Prime Minister Hesham Qandil said on Sunday that Egypt and the IMF agree on the procedures needed to address the budget deficit.
Ongoing negotiations with the IMF are only related to the timing and implementation of those procedures, which include restructuring energy subsidies and increasing taxes, he added.
State-run news agency MENA quoted Qandil as saying that, "There are no differences between the two sides on the procedures to be adopted, but rather on the timing of their application."
Egypt is conducting negotiations with the IMF to obtain a US$4.8 billion loan which the government says is needed to revive the economy.

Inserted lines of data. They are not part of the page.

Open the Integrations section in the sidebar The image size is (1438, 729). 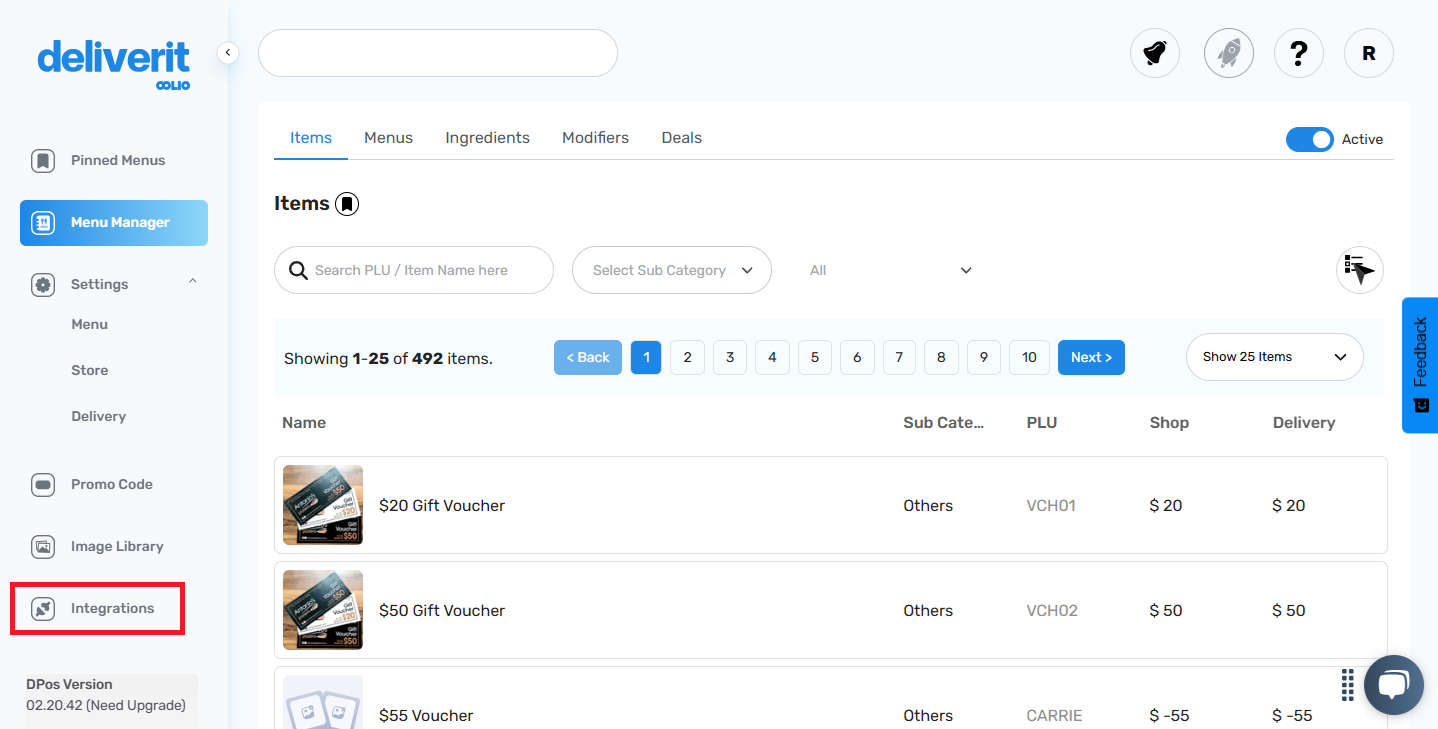(113, 607)
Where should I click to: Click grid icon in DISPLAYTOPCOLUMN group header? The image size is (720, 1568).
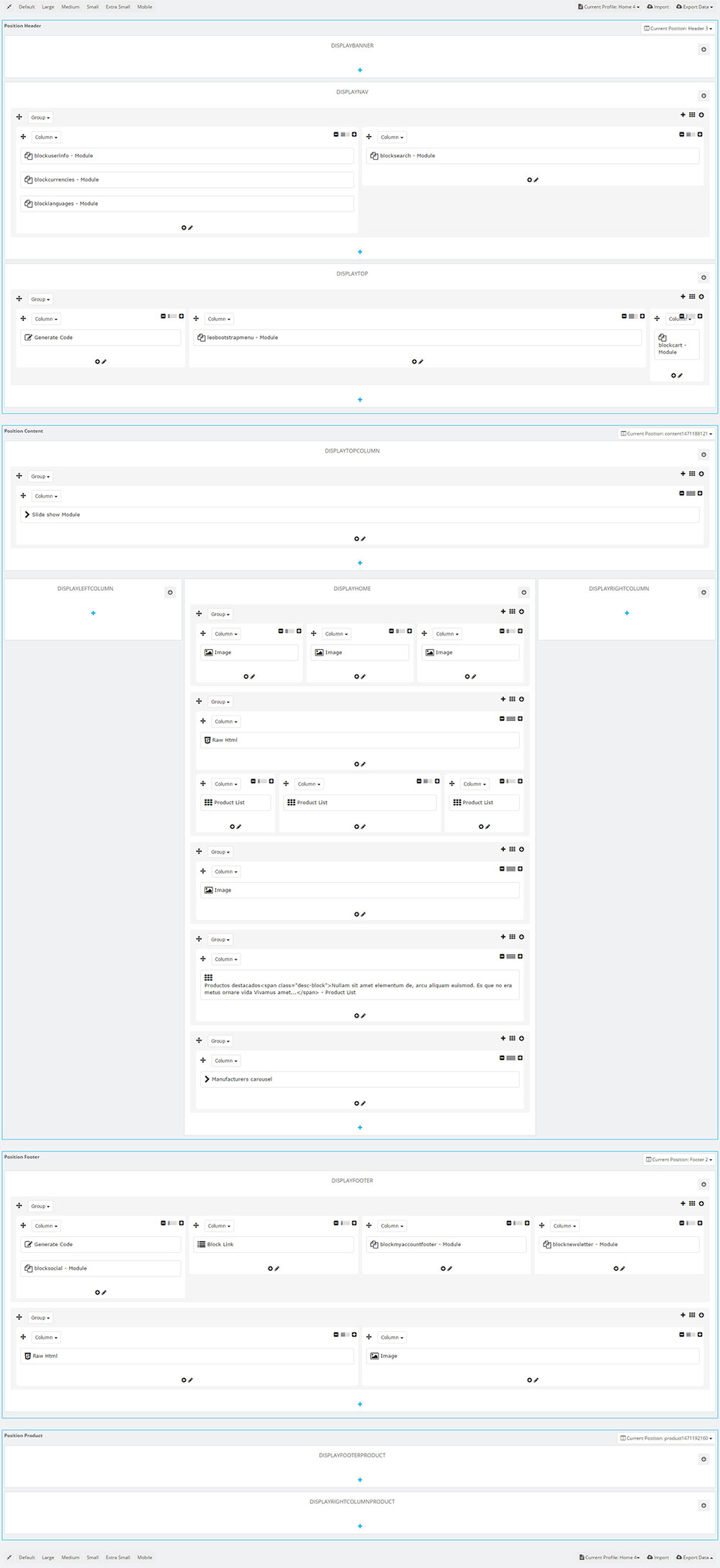692,473
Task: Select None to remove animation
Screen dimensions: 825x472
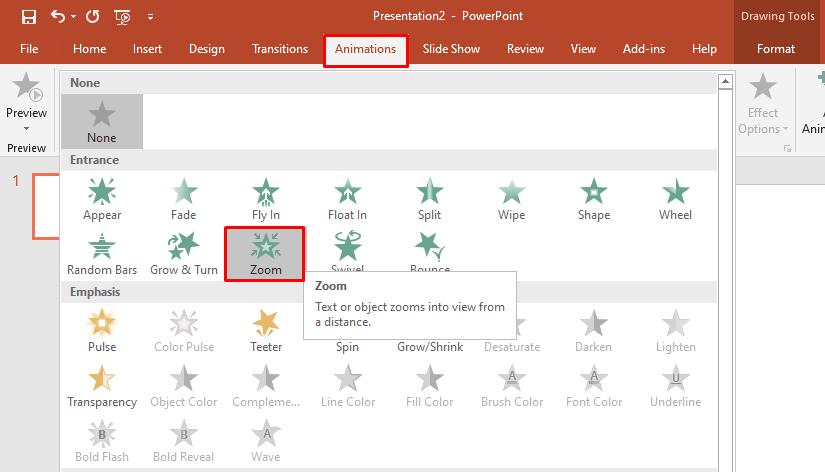Action: click(102, 121)
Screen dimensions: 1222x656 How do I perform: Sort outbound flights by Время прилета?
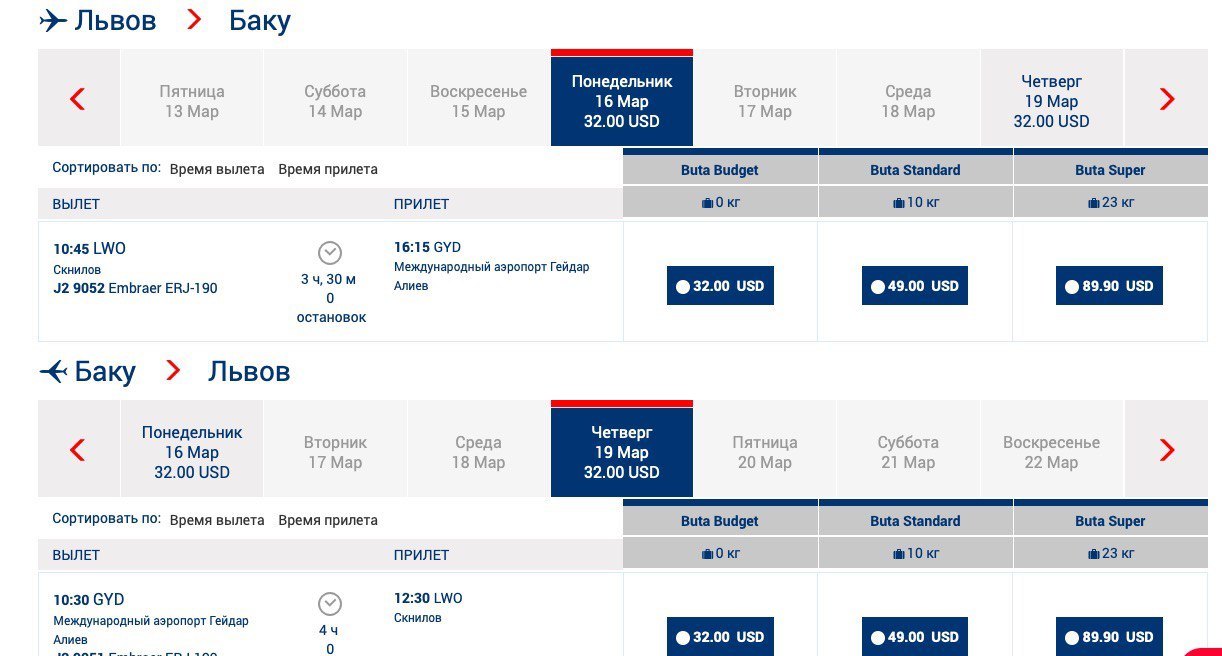[328, 169]
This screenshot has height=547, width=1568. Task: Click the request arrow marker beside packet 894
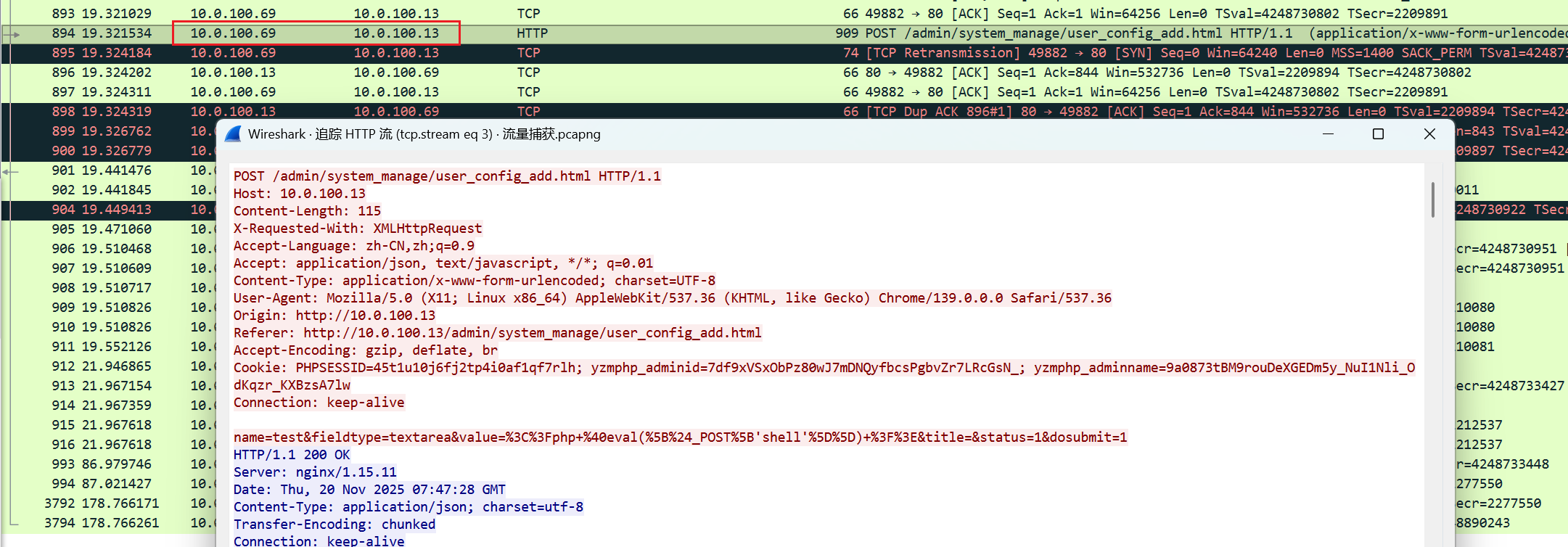[12, 34]
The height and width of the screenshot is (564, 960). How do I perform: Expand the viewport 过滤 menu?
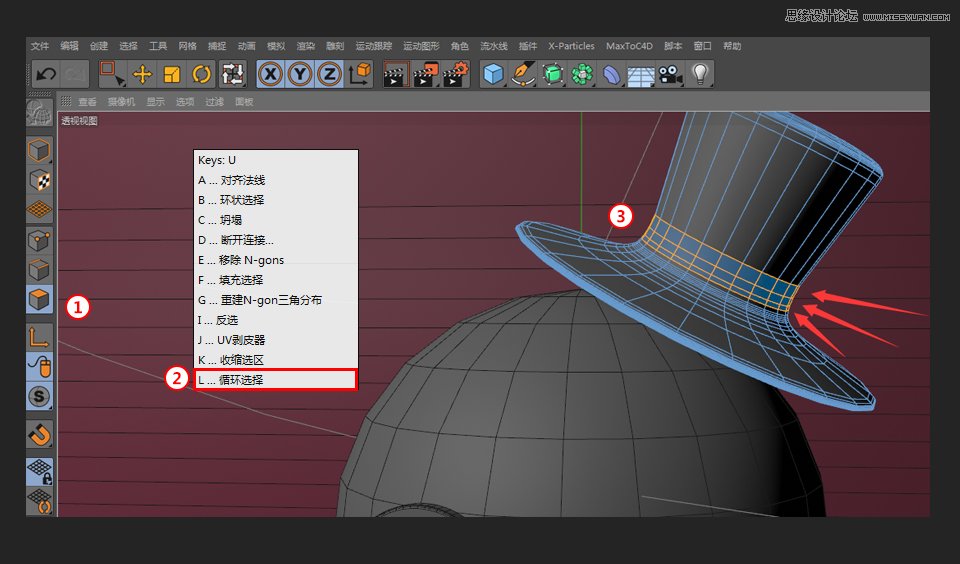tap(214, 102)
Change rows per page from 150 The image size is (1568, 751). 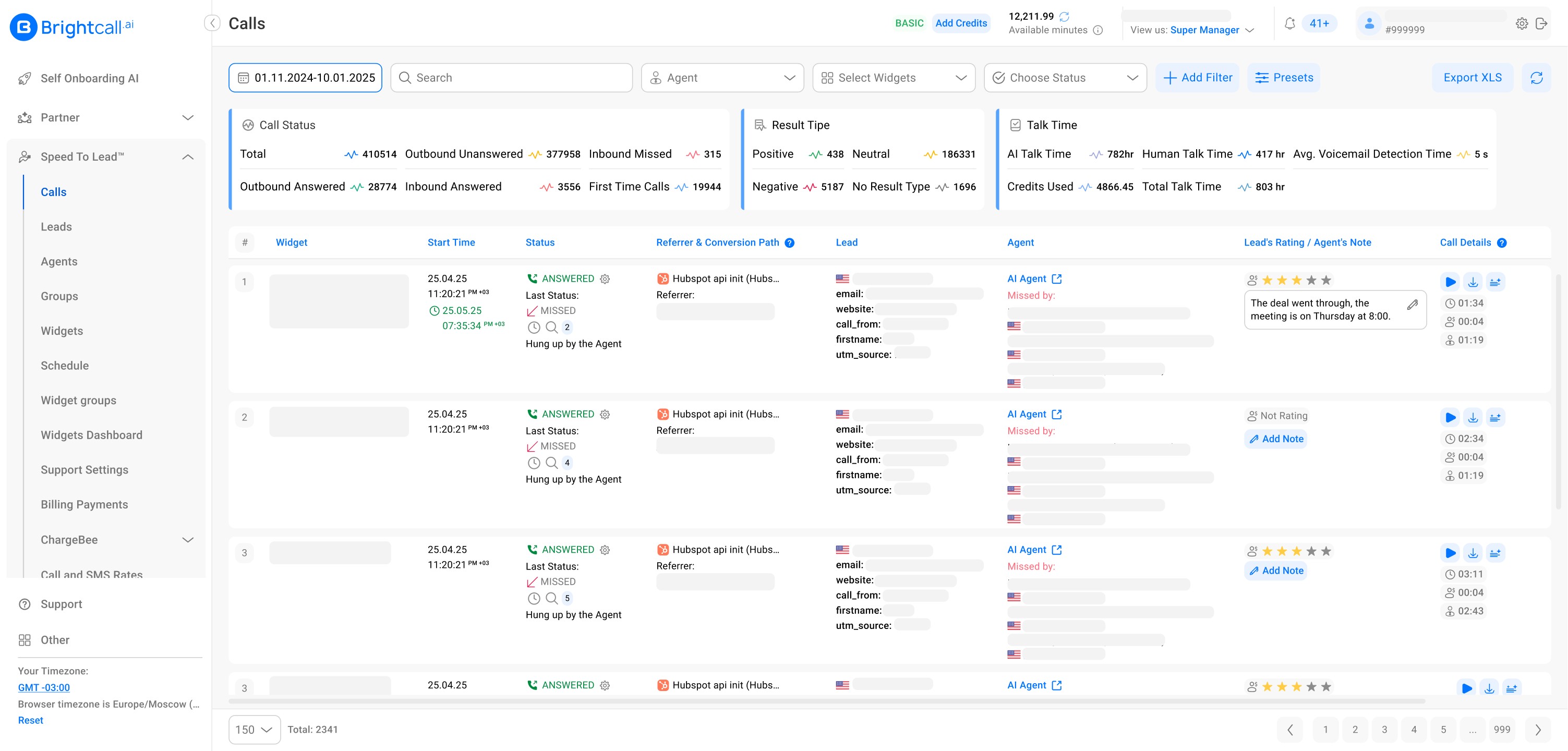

The IMF has asked Egypt to cut its energy subsidy– which exceeds LE120 billion– in the fiscal year 2012/2013 and to increase taxes to help control the budget deficit, which is expected to exceed LE200 billion in the current fiscal year.
The Shura Council, temporarily the only legislative body in the country, has approved new tax increases, but efforts to restructure the energy subsidy have so far been unsuccessful, said Qandil at the Tokyo International Conference on African Development, where the 54 African heads of state were meeting.
The government said it would regulate the distribution of subsidized fuel to car drivers through a smart card system that would curb smuggling and black market sales and allow the subsidy to reach its intended targets.
Qandil added that the first phase of the smart card system has already begun.
Qandil said that the conference in Tokyo represents an opportunity to showcase Egypt’s development and highlight the efforts made by the government to achieve stability and security.
He also said that he had met with a number of Japanese businessmen to discuss investment opportunities in Egypt and encourage Japanese tourists to visit Egypt.